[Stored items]
'''

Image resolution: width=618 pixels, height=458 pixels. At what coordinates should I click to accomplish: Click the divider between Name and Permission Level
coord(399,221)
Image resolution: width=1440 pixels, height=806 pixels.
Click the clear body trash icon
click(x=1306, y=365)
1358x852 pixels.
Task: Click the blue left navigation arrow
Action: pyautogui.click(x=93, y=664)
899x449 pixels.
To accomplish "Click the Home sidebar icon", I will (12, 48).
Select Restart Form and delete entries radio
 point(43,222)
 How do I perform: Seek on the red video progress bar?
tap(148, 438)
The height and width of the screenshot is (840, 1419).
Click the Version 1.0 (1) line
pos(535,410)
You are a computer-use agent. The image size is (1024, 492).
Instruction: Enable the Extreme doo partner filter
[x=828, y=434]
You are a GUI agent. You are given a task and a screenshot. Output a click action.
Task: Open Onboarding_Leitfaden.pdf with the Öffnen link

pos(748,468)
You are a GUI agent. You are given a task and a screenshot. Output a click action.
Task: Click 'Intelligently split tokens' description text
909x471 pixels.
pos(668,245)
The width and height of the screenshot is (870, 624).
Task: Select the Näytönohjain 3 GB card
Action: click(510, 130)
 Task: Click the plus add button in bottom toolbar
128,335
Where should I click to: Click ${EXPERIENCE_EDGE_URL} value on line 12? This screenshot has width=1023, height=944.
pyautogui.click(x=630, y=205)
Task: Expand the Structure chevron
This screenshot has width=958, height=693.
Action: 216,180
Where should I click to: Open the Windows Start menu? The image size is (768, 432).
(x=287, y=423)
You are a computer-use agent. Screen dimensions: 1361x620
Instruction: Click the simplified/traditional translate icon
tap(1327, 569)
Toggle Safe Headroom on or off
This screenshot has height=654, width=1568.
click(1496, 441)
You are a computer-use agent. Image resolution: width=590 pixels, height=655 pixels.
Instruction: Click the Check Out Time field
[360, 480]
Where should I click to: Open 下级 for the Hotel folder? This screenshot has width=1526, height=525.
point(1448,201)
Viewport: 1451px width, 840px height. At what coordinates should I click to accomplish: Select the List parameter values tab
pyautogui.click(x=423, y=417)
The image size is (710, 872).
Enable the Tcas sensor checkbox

'''

**EXERCISE OBJECTIVE:** Only the number should be given: how many lines in the entries above contain the string "computer"?

**REPLY:** 3